### SET PROBLEM 1
From the records below, return the lines from the line with "Task: Click the" to the line with "Where should I", word for word and with both of those lines included. Leave the pictures out.

### TEXT PROVIDED
** Begin **

April is a busy month for me – final exams and all – so I decided to get most of it done in advance. And you know what that meant, right?
One day, you wake up, and blue is gone.
I don’t mean blue things. The things are still there: bluebells, the sky and sea, various types of whales, the road uniforms for the Toronto Blue Jays, the Thing’s underwear. They just – aren’t blue any more. It’s not that the blue spectrum of light is missing, either. Things that are cyan or magenta are still cyan or magenta; the disappearance of blue hasn’t affected those colours of which blue is a root component. And that’s your first hint that this isn’t a problem science can solve.
Here’s another: most people aren’t even noticing blue is gone. You point at the sky and ask them what colour it is, they’ll shrug. They won’t say it’s blue – on some level they understand it isn’t blue any more – but they don’t notice the difference. Psychics notice. Sensitives notice. Those with the bad luck to have had run-ins with demons or angels or gods notice. But even most of these people won’t understand what’s going on. Most of them will just think something’s gone wrong with their eyes. (Just because you have a heightened attunement to things supernatural doesn’t mean you don’t visit the optometrist.)

** End **

### SET PROBLEM 2
In the text about blue disappearing, which colors with blue as a root component does it name as still unaffected?

### TASK INPUTS
** Begin **

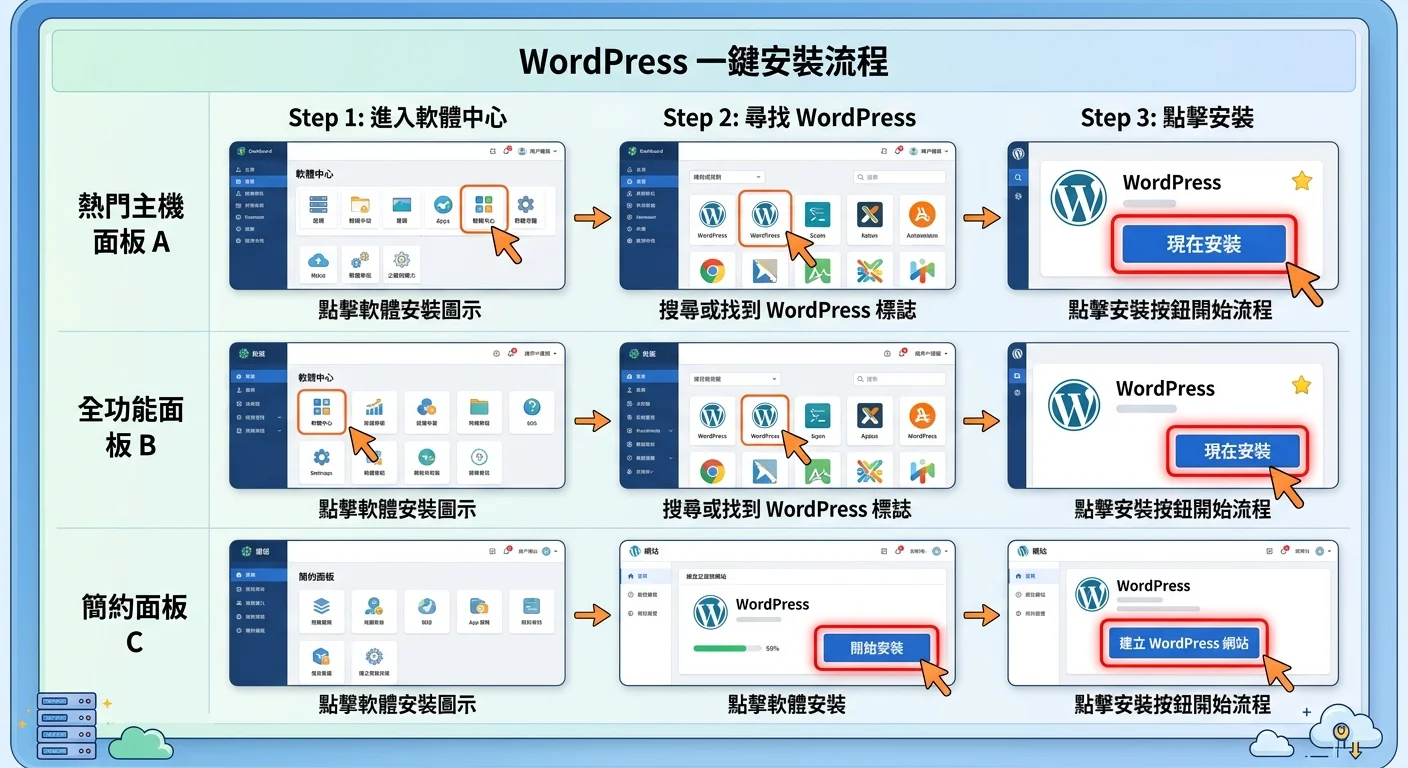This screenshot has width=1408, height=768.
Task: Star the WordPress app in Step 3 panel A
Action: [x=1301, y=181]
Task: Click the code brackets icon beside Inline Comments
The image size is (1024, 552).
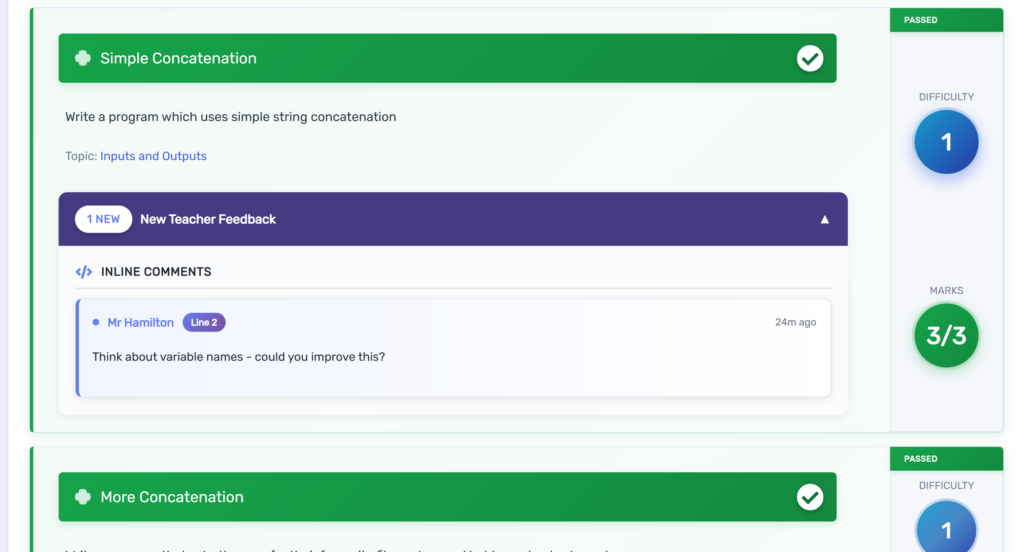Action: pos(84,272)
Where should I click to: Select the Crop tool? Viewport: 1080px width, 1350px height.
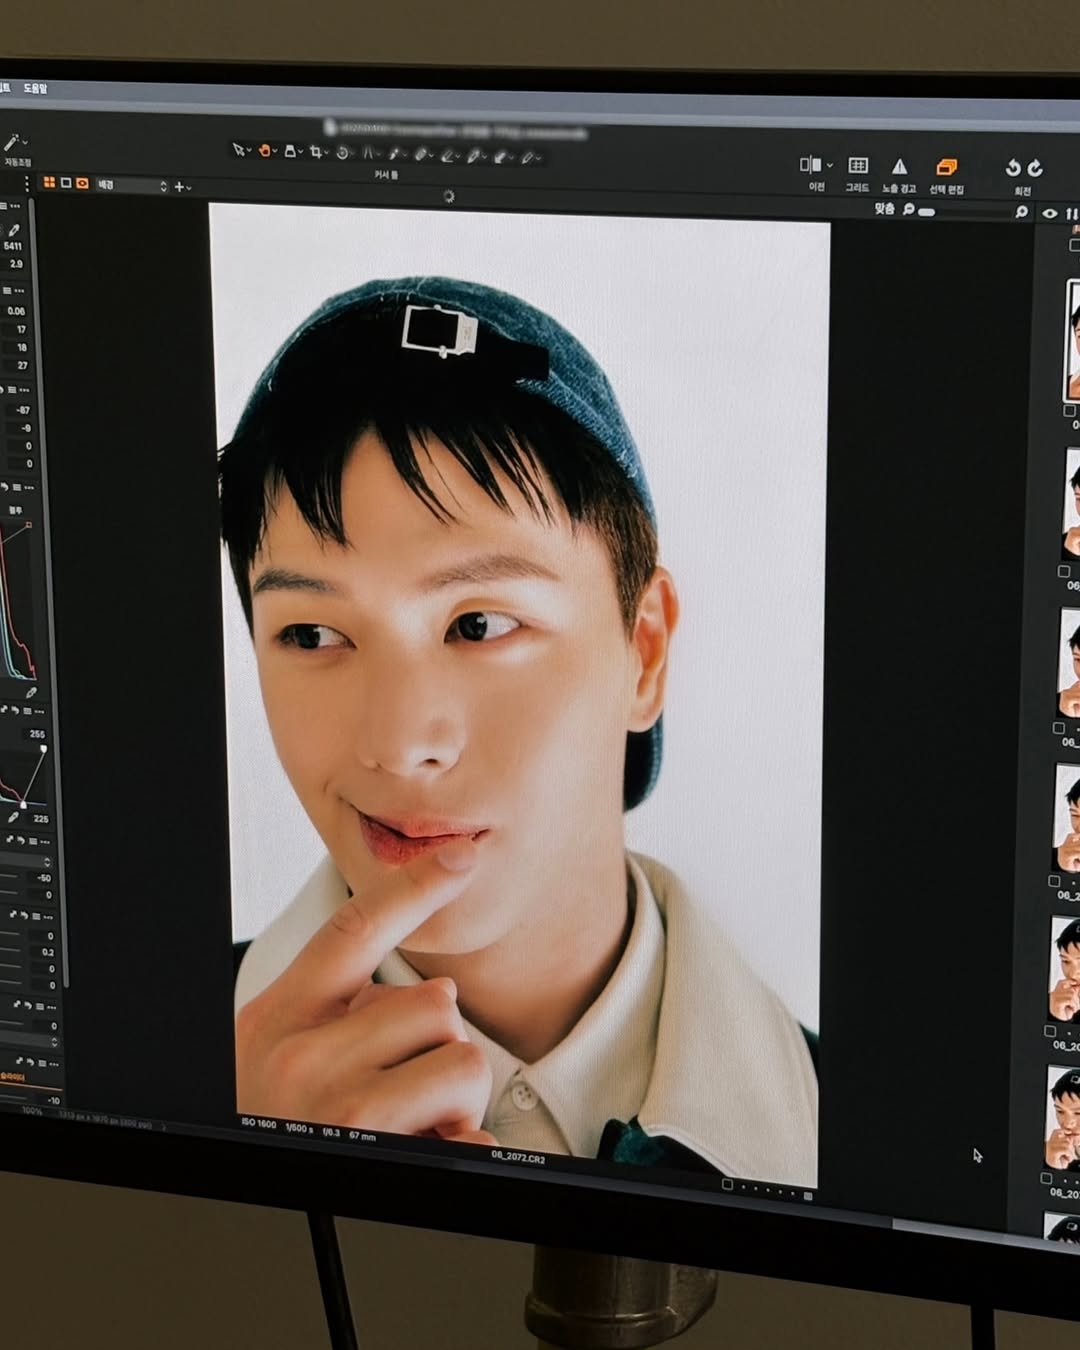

** End **
** Begin **

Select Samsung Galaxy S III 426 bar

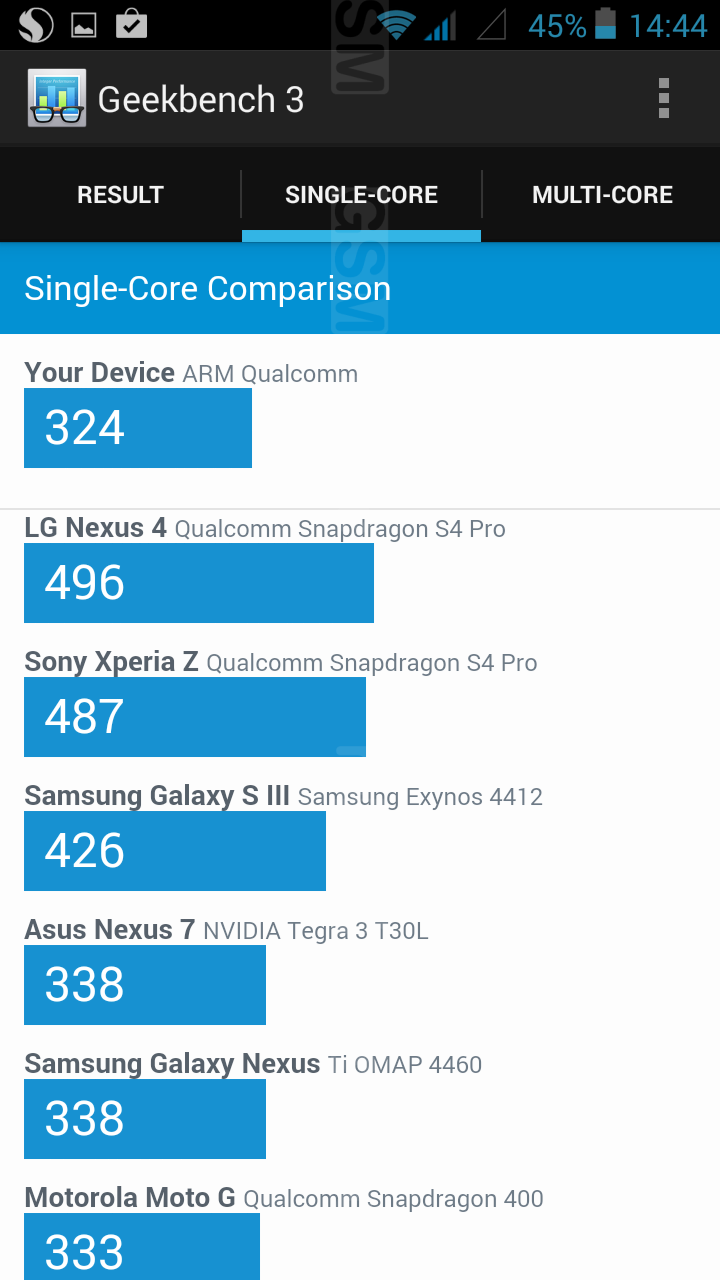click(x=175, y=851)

** End **

### EXERCISE ANSWER 1
Task: Click the code brackets icon beside Inline Comments
The image size is (1024, 552).
Action: pos(84,272)
Where should I click to: Select the Crop tool? Viewport: 1080px width, 1350px height.

### EXERCISE ANSWER 2
Cyan and magenta.